The City of Albuquerque case reached the preliminary finding of federal preemption despite the fact that when Congress passed its energy efficiency measures, it included an express limited caveat that excluded building codes from preemption. The case is still pending, so the ultimate result is up in the air. The case does, however, offer a roadmap to those seeking to challenge statewide and local building code efforts to impose energy efficiency standards.

Given these complexities, it may be simpler for proponents of increased efficiency to do so at the federal level. The Waxman-Markley bill (described as the cap and trade bill by some, by others as The Illiad) includes significant increases in required energy efficiency requirements. While these standards have received extensive attention and commentary from green building bloggers, the press and public discussion of these aspects of the bill have been almost strangely silent.

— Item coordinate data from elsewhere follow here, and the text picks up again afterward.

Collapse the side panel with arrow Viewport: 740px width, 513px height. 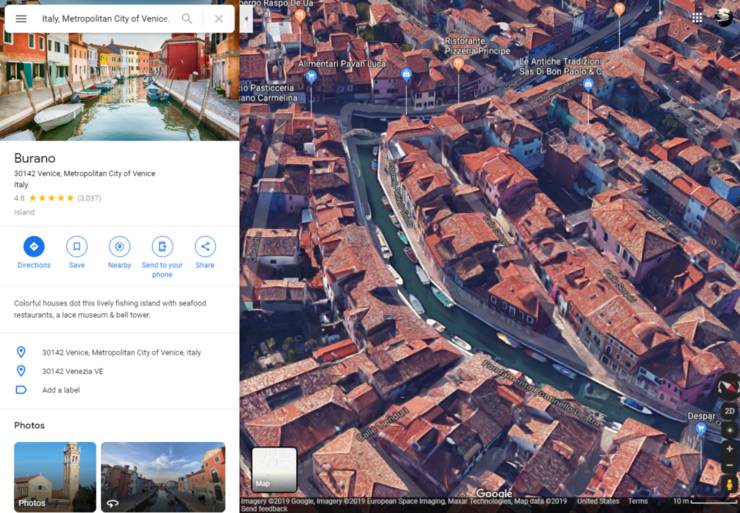coord(246,18)
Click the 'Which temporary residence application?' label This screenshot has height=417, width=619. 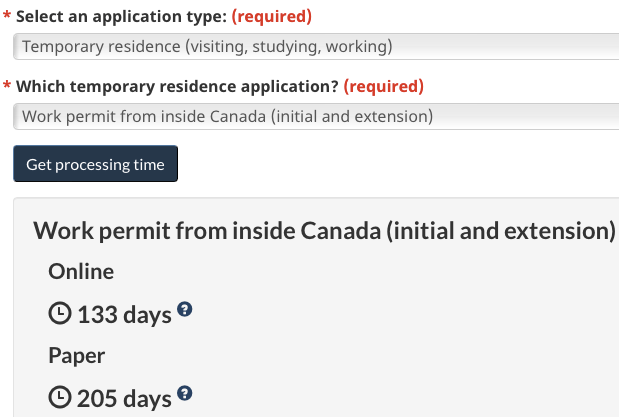(x=178, y=86)
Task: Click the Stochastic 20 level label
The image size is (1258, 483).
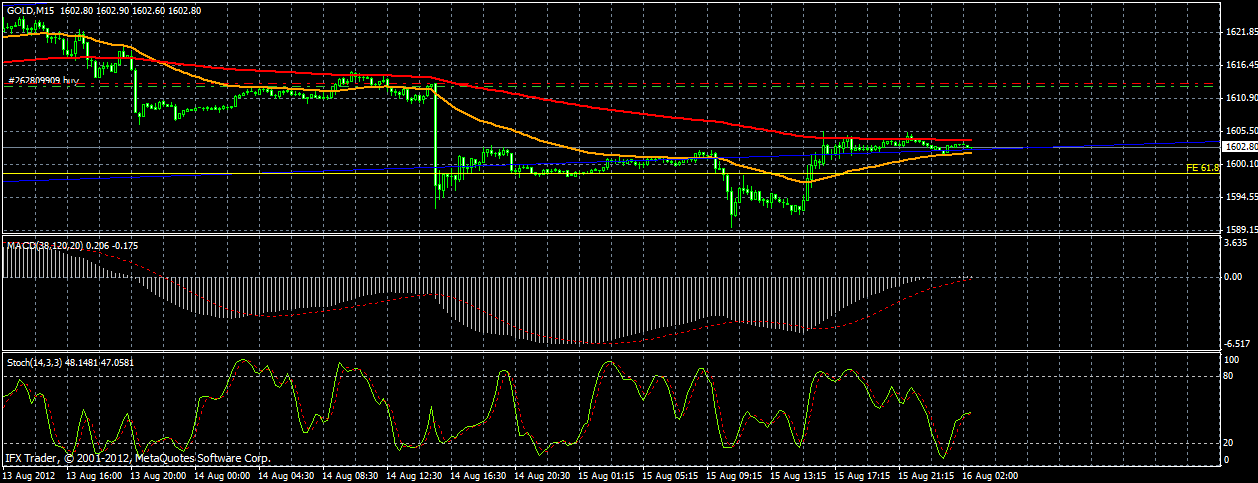Action: coord(1231,443)
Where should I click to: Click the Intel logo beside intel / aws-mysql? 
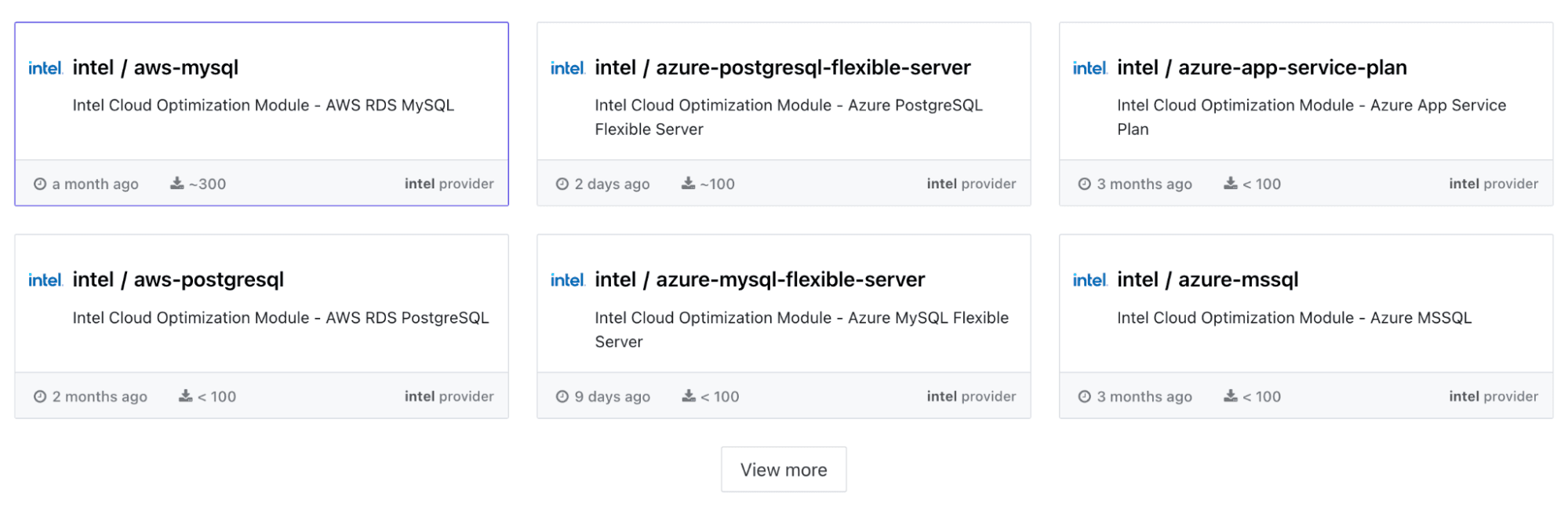[x=45, y=68]
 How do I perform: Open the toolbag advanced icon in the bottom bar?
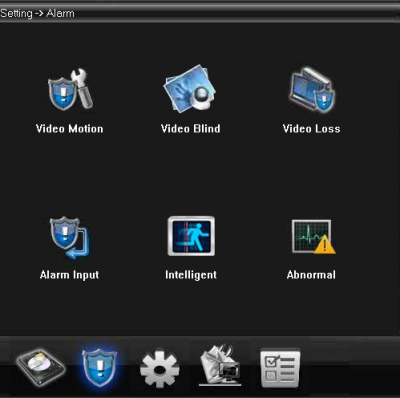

The interplay of these issues raise a number of questions, particularly if proponents are successful at incorporating energy efficiency standards into federal or state statutes:

  • If LEED in fact incorporates recertification and/or on-going performance requirements, will it reach the tipping point where owners and end-users push back on fees and process?
  • What is LEED's role in the future if green requirements are increasingly codified? Does LEED always impose higher requirements? Does it stick to a holistic approach and avoid "energy myopia" as coined by Shari Shapiro?
  • If/when statutory framework for sustainable development emerges in earnest, will the position of pre-eminence of LEED erode? Is the USGBC's ultimate mission of "working to make green building available to everyone within a generation" furthered more by advancing legal codification or increasing the reach and depth of its current market penetration?

These are the Ghosts of LEED Present.  Next time we will discuss in greater detail the thicket of legal risk and defense issues posed by extended reporting requirements, decertification and recertification, including statutes of limitations and shared/murky issues of risk and responsibility.